EspañolOn Wednesday, Ecuadorean President Rafael Correa forwarded a draft for a Monetary and Financial Civil Code to the National Assembly, aiming to further regulate the banking system through a national committee. Correa marked the proposal as “urgent,” so legislators have a 30-day time frame to study and vote on the bill.
The Financial and Monetary Regulation Committee will be made up of members with executive powers: the ministers responsible for economic policy, production, public finances; the planning director, and a commissioner appointed by Correa. Officials such as the superintendent of banks, the head of the Central Bank, the superintendent of companies, and the president of the Insurance Deposit Corporation, will also participate in the Committee’s deliberations, but without voting privileges.

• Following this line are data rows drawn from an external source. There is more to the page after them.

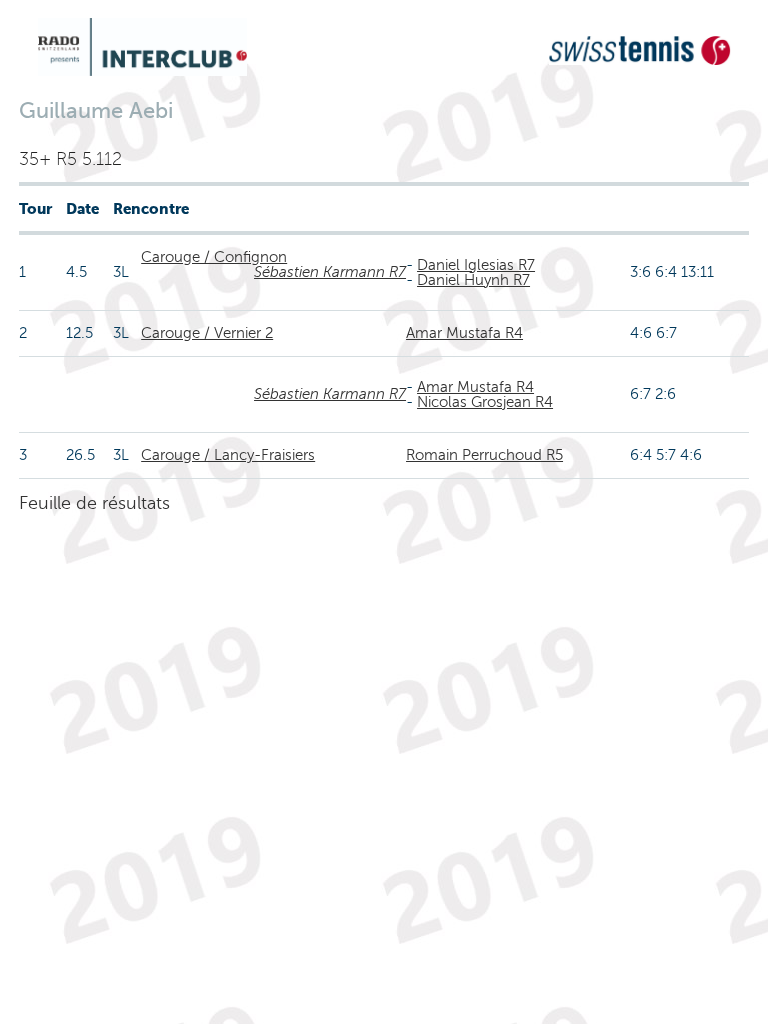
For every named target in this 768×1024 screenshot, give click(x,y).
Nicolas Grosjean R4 (485, 402)
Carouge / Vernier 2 (207, 333)
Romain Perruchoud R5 (484, 455)
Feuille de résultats (94, 503)
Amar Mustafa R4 (464, 333)
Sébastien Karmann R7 (330, 272)
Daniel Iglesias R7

Some of Correa’s proposed Committee’s powers include: formulating and implementing monetary, credit, foreign exchange, and financial policy; regulating actors in the financial system; and approving the monetary, credit, exchange rate, and financial programs that are in line with the government’s economic plan.
The Code purports to promote a wider access to financial services and democratize credit in Ecuador. It also modifies legislation in order to eliminate earmarks and creates regulatory mechanisms so that the state has the necessary tools to carry out monetary policy more effectively. In addition, it rearranges the National Financial System, increases control and oversight of institutions, regulates the granting of credits, among other measures.
The bill, which aims to reduce an array of economic regulations to just one document, repeals more than 30 laws, such as the Law on Checks, The General Financial System Institutions Law, the Monetary Regime and State Bank Law.